Posted in Motivation

Photo by Zoltan Tasi on Unsplash
Photo by Zoltan Tasi on Unsplash

Stronger Farther Faster grew from my own personal endeavors in rejoining the fitness world. Despite having an active childhood, over the years I continued down teh road of inactivity. My career put me behind a desk or spending long hours commuting in a car. The "Sit-down Life" had taken hold.

Once into my 30's, and with the birth of both of my kids, I spent pretty much every waking moment in a chair doing something. Rarely did I do anyhting physical aside from cutting the grass and basic yard work. The diet was crap and in cue time the weight gain started to set in.

I would say I never really reached a point of morbid obesity, but I did set a path up that if I didn't do something soon I was going to crash headlong into it.

My eye-opener was when I was teaching my son to ride a bike. All I had to do was follow behind him. I had jogged maybe 50ft behind him. Then suddenly I was bent over, sucking wind for all that I had. I grew up playing sports. I was an avid mountain biker for a while as well. This feeling was foreign to me.

It was at that moment I told myself I had to change. Now, of course, talk is cheap. Over the next few months I told myself I was getting better. Only in reality I wasn't. I had signed up for a Half Marathon thinking thats what I needed to do to force myself to get fit.

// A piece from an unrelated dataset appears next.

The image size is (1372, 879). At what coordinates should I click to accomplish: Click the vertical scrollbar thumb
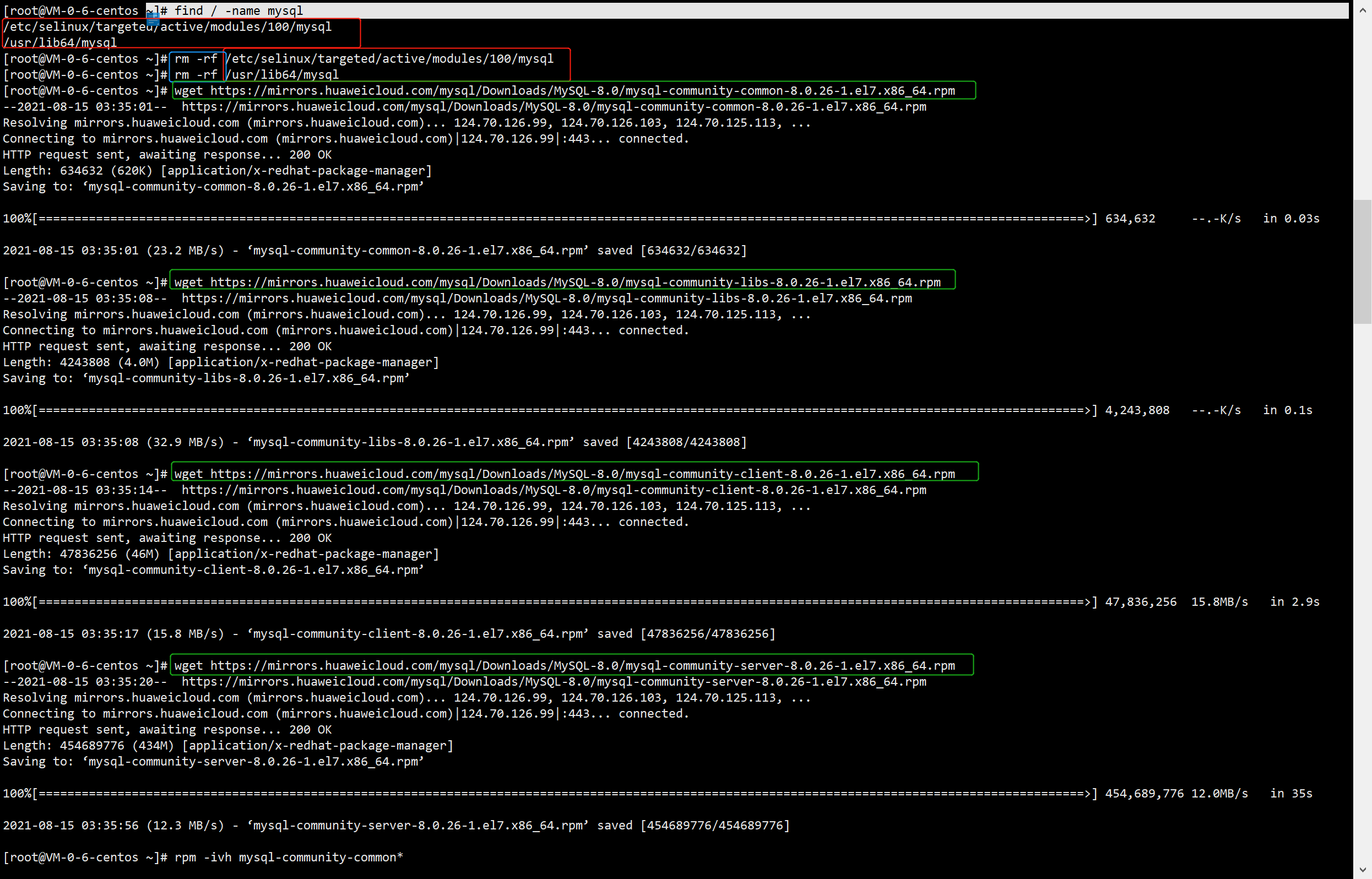pos(1362,262)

One month out and I still had done no training. I looked it up and learned I could postpone my signup to next year.

I told myself I've got another year. I'm good. No Problem. I had signed up at a gym. Joined a wellness program for 3 months and stuck to it. Only I stalled and reverted back to my ways afterwards. Once again another year had past. I'm one month out from my Half Marathon, and I'm at square one again. Only this time I got working. I can't say what changed. Something within me woke up. I changed my diet and I got running.

Raceday showed up and I wasn't ready but I was doing it anyway. One mile in and shin splints started. Every mile I questioned if I could make it. I questioned if I was fooling myself into thinking I could get fit again. I had to keep talking to myself to explain why I needed to finish. When the last mile hit everything went away. Pain, thoughts, tiredness, etc. I truly have no understanding on this one... maybe adrenaline. When I crossed that finish line I felt increadible.

That following day I went to my new gym session, with a new trainer that completely understood me. From that moment on I've stuck to the plan. I've completed multiple half marathons, obstacle courses, and more. I'm lifting more at 46 than I have at any other pointin my life. My confidence level has sky rocketed. Every aspect of my life has seen positive improvements.

Now I want to help others achieve what I have through fitness later in life. My goal is to lead by example. I'm working on getting my Personal Training certification. I have access to leader in the industry. I want to share my knowledge with all. If I can help you, then I want to do all I can.

Join me in this endeavor for a stronger, healthier life.